The main crux of the tale is Eddie’s addiction to the pills, of course; it doesn’t take a mastermind to realize that soon the plot’s going to take a nasty turn when he starts to run out of them. On the way to that point, auxiliary characters like Carl Van Loon (Robert De Niro), a corporate bigwig who wants to access Eddie’s thinking for his own benefit, and a Russian mobster (Andrew Howard), who also begins to covet the limited stash of Eddie’s pills, waltz in and out of the storyline. And then, of course, Eddie begins to learn that everyone who’s taken the pills dies when they stop. Which is a big downer.

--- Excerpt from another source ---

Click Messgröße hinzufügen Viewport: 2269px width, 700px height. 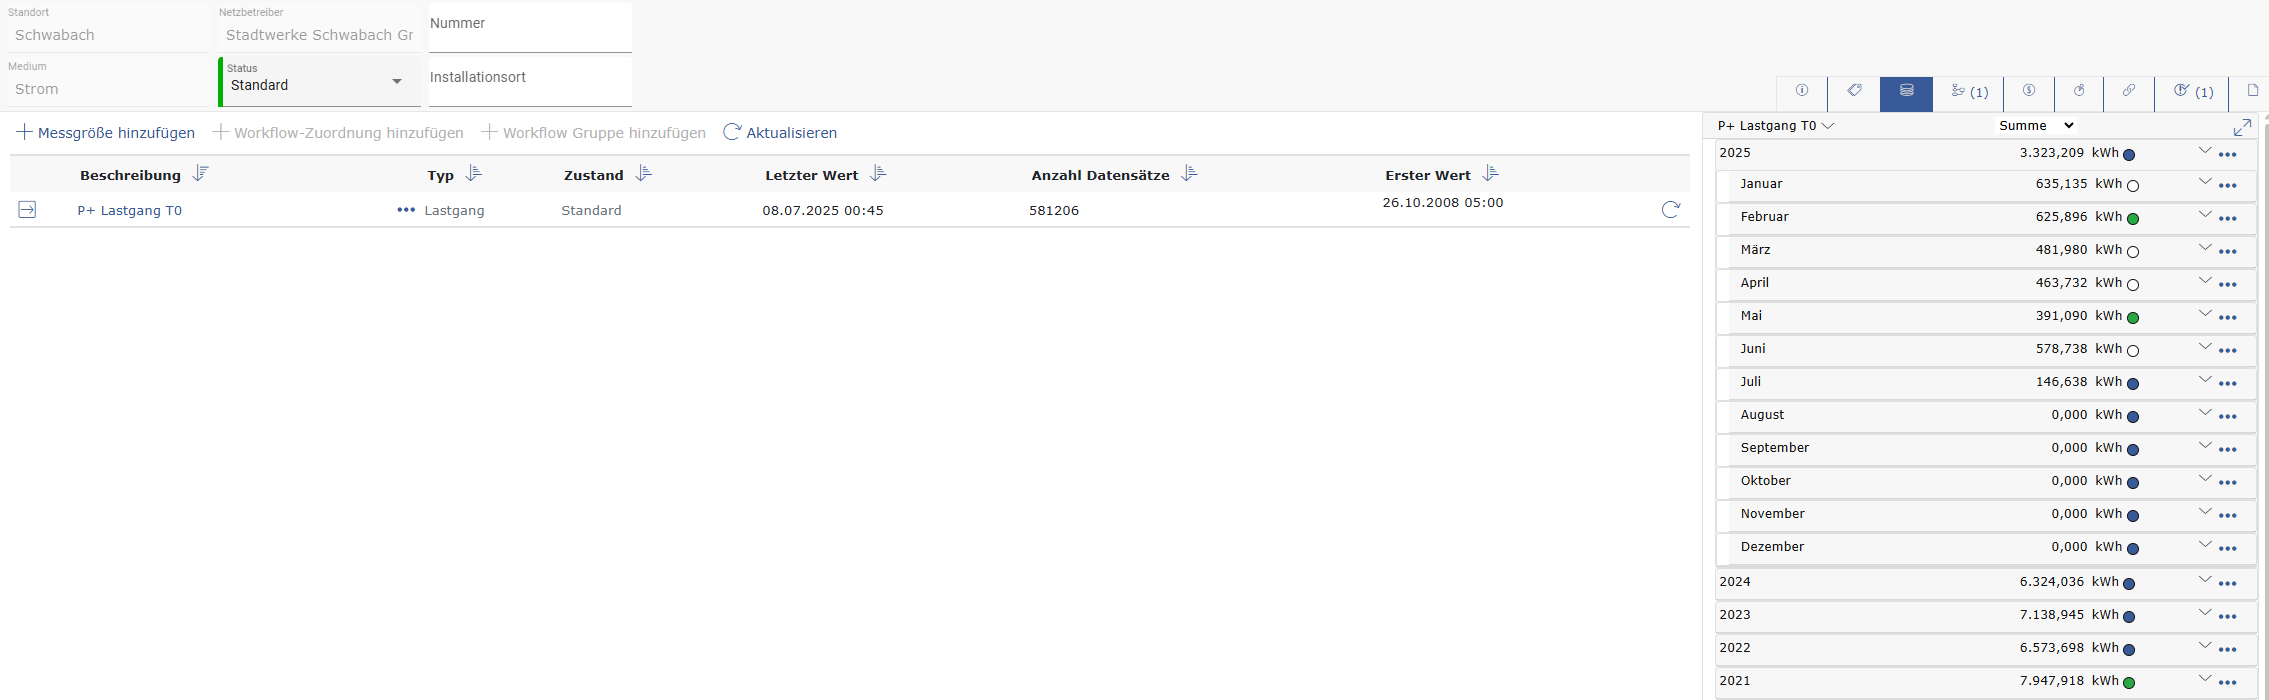click(x=106, y=133)
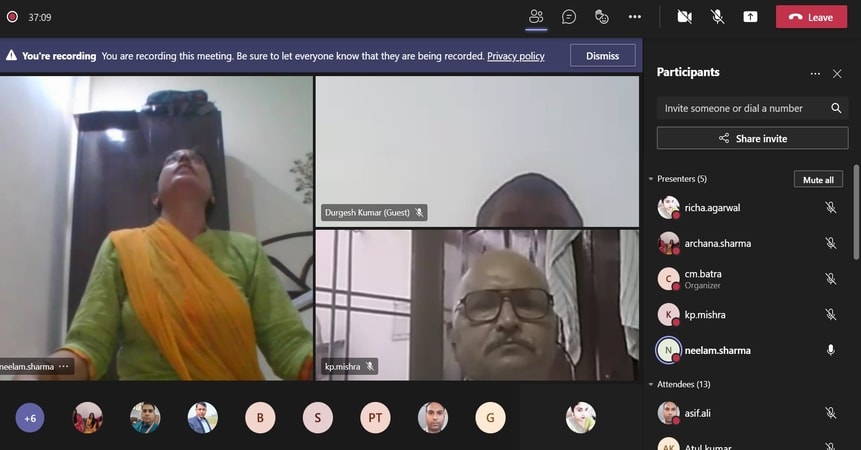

Limitless is carried completely and ably by Cooper — but it’s a somewhat genre-defying story that never seems to really gel outside of Eddie’s main focus (get more pills = keep being awesome). De Niro doesn’t add much to the proceedings, and it’s never completely clear what his character is asking Eddie to do — the sign on the door to Van Loon’s office might as well read “BIG BUSINESS.” Burger’s greatest mistake in Limitless‘ story is that he only gives us major plot points, hoping we won’t ask questions about anything between plot benchmarks. The tragedy is that as a viewer, one gets the idea that the action between said plot benchmarks would have been where all the fun would be. Limitless isn’t really worth paying a cent to see, but might bear a TNT viewing on a lazy Saturday afternoon — if only because that Bradley Cooper is so damn charismatic.